To manually balance each class against each other, one can introduce
rejection_weights, with which you can balance and fine tune a bit the optimization process.
Terminal Usage#
To use the script directly from your terminal, you can run the following command:
fraction_optimization -i <path-to-h5> -t <tagger-name> -s <signal-flavour> -w <working-point>
This will calculate the optimal fraction values and will print it to your terminal. Please make sure to run
fraction_optimization -h
once to check which other options are available and which defaults are set for them.
Usage in a Python Script#
In addition to the functionality as a callable script, you can also import the function to optimize your fraction values directly to your own script. In the example here, we assume that you loaded all the jets and their variables as data and the jet variables are in the key jets. The example will use the MockTagger tagger and will use the default single-btag flavours with bjets as signal. As working point, we will use the 70% working point.

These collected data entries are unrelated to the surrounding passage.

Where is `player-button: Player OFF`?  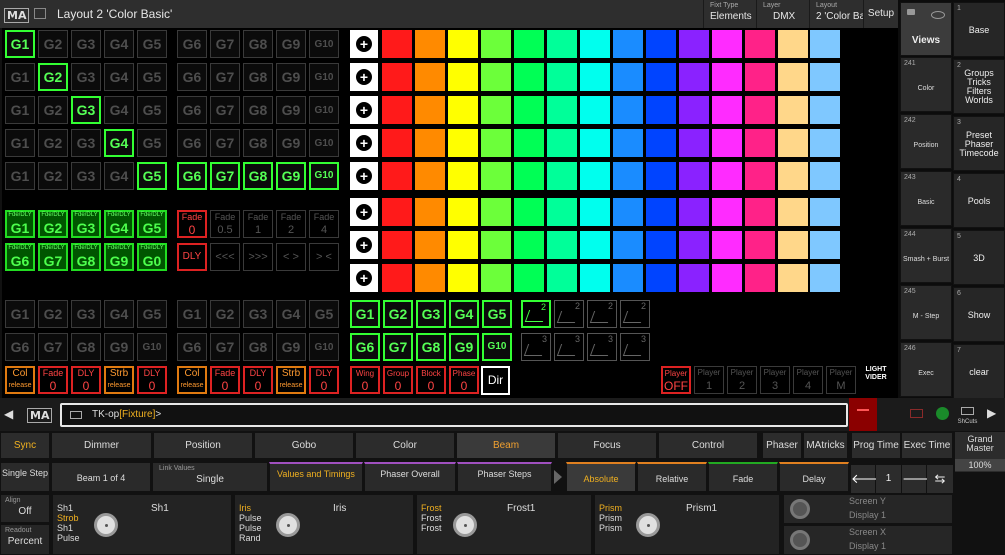 player-button: Player OFF is located at coordinates (676, 380).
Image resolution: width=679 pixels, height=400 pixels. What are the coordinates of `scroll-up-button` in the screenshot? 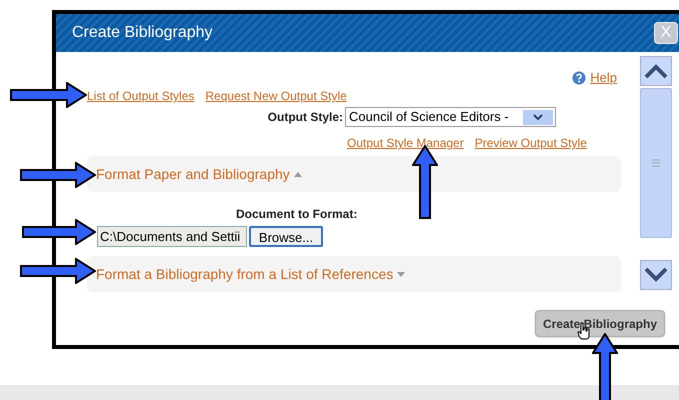 It's located at (656, 71).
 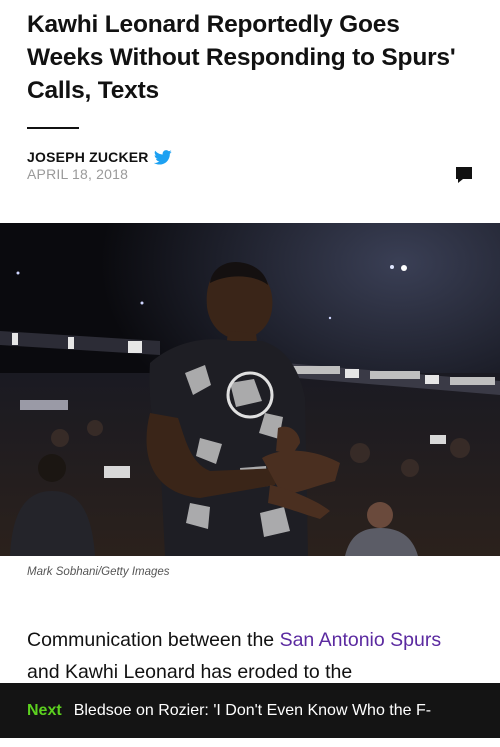 What do you see at coordinates (361, 640) in the screenshot?
I see `team-link: San Antonio Spurs` at bounding box center [361, 640].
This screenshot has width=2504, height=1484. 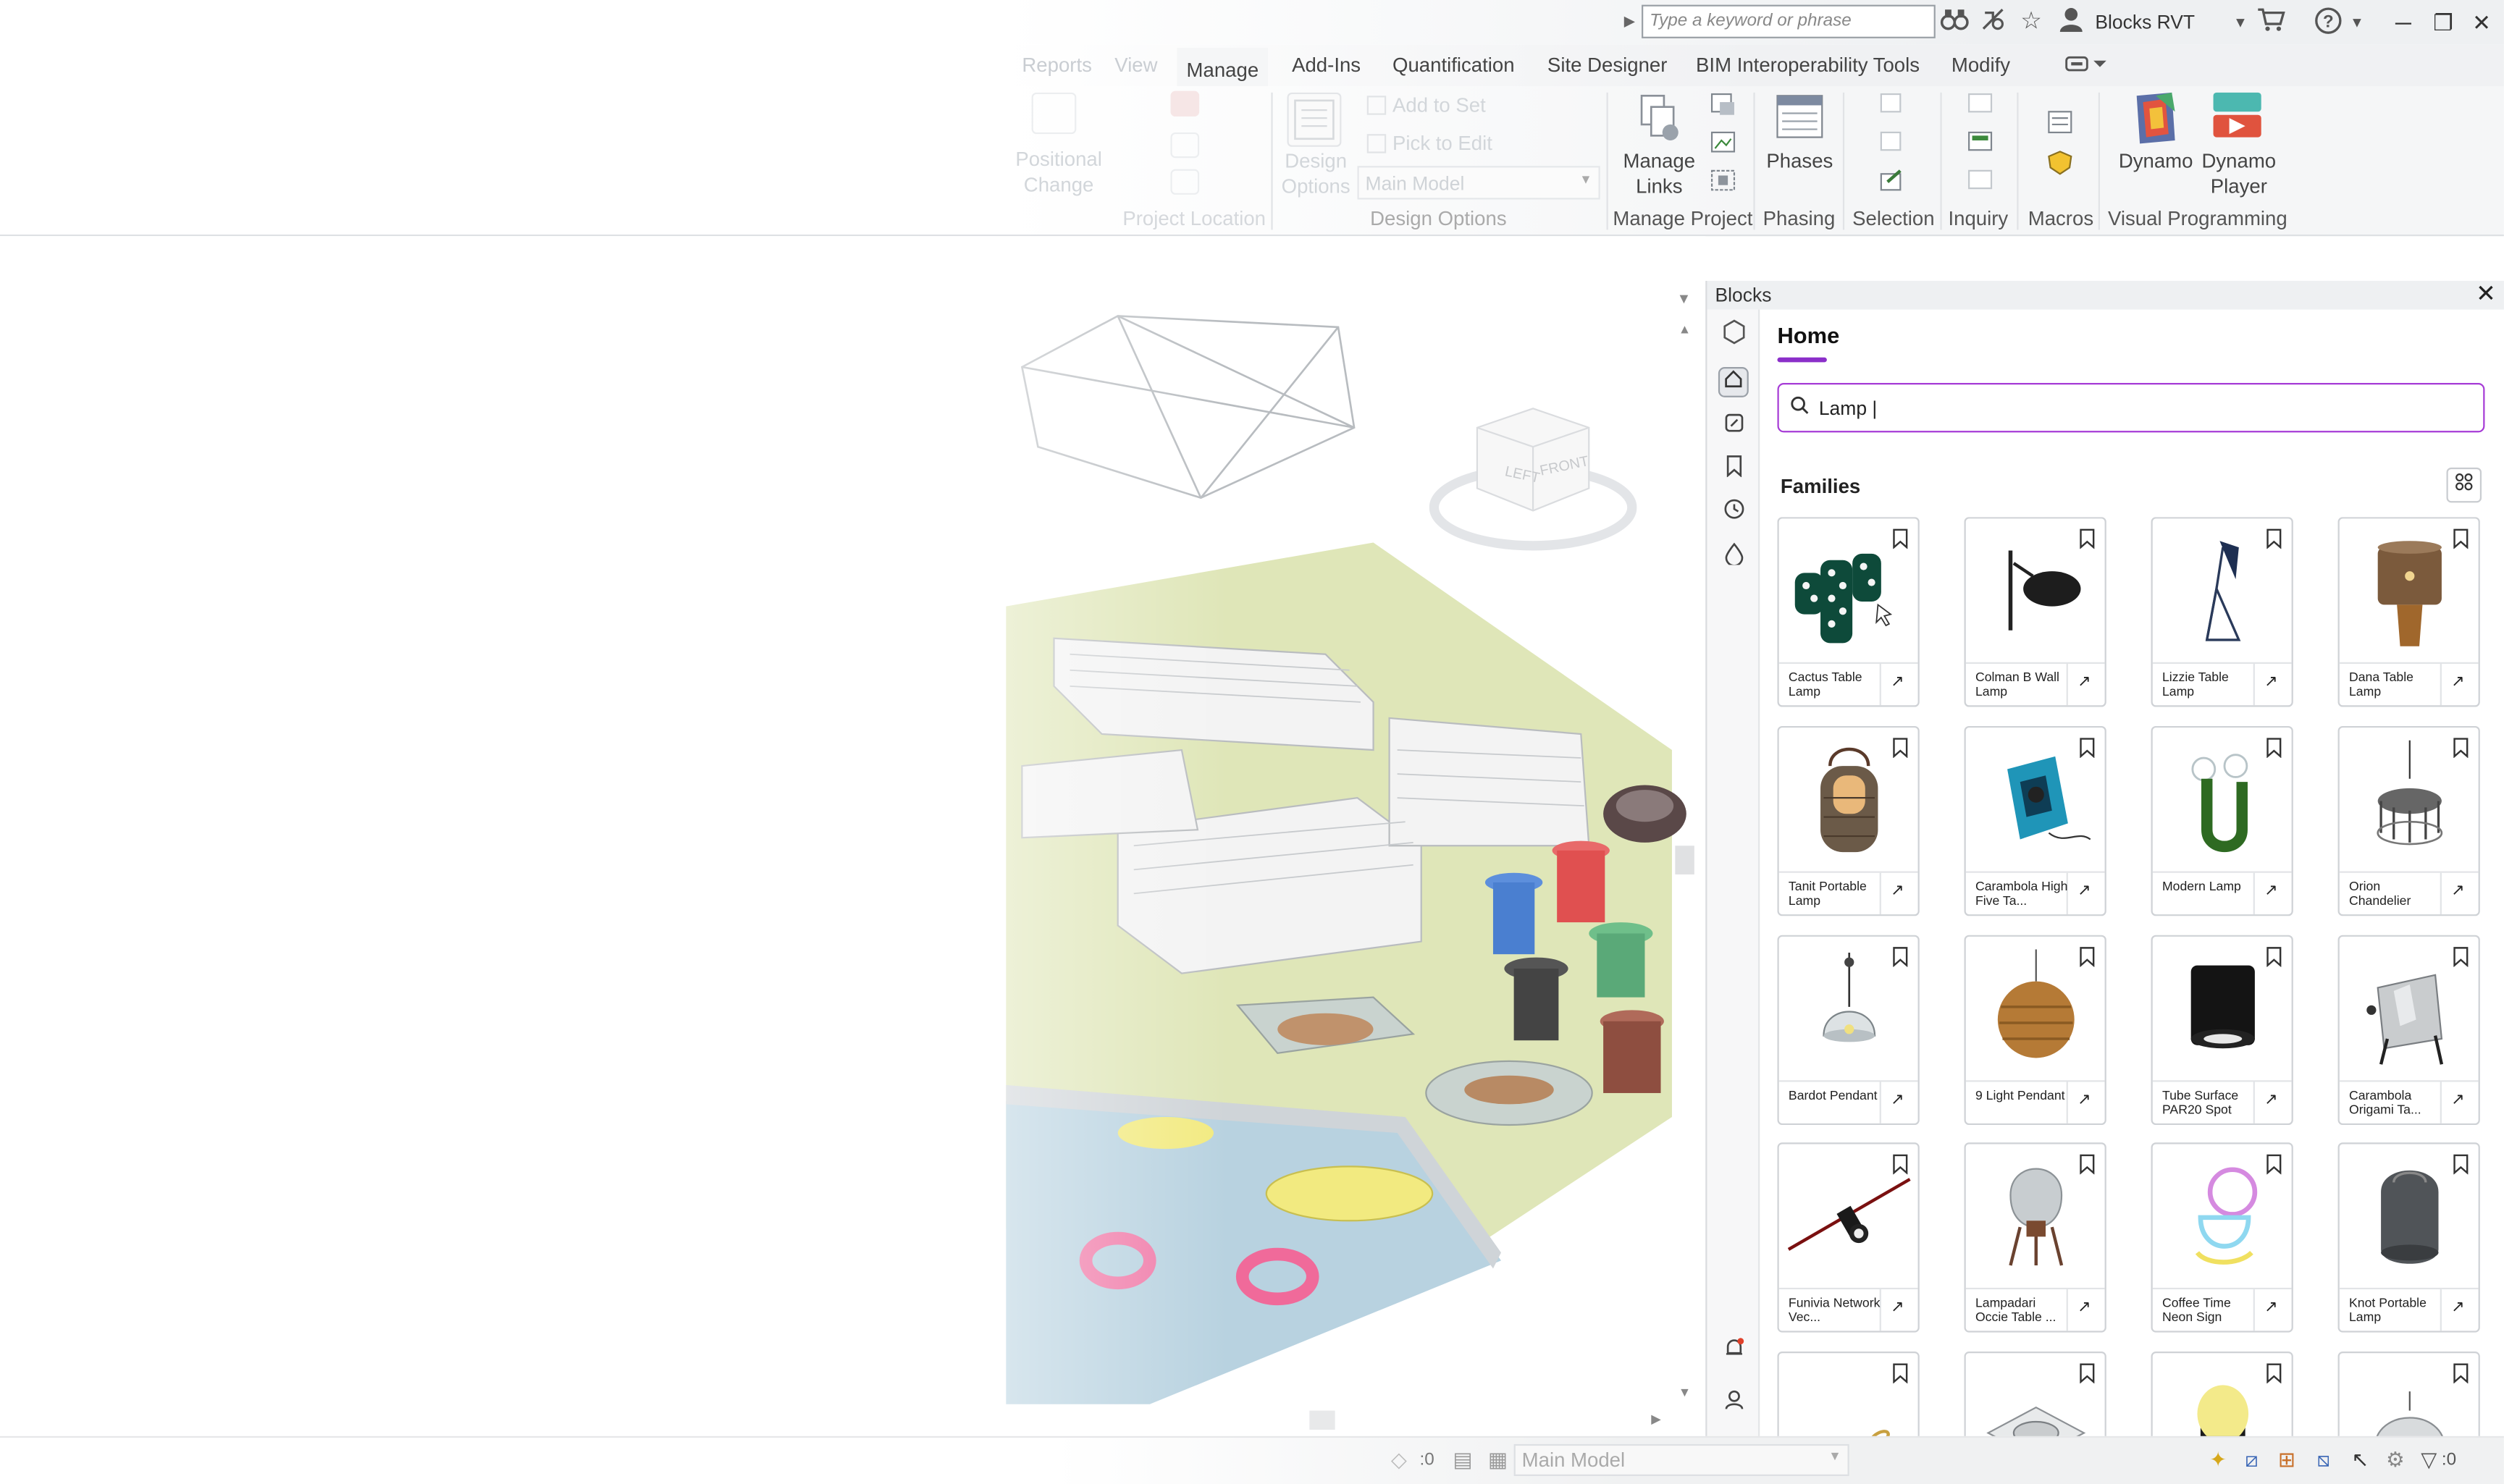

from ftag.fraction_optimization import calculate_best_fraction_values
# Get a test file and load the jets from it
_, f = get_mock_file()
jets = f["jets"]
# Get the optimal fraction dict
optimal_fraction_dict = calculate_best_fraction_values(
jets=jets,
tagger="MockTagger",
signal=Flavours["bjets"],
flavours=Flavours.by_category("single-btag"),
working_point=0.7,
rejection_weights=None,
optimizer_method="Powell",
)
In this example, we wrote out all possible options.
The code will return a dict with the optimal fraction values, that you can then directly use in your code.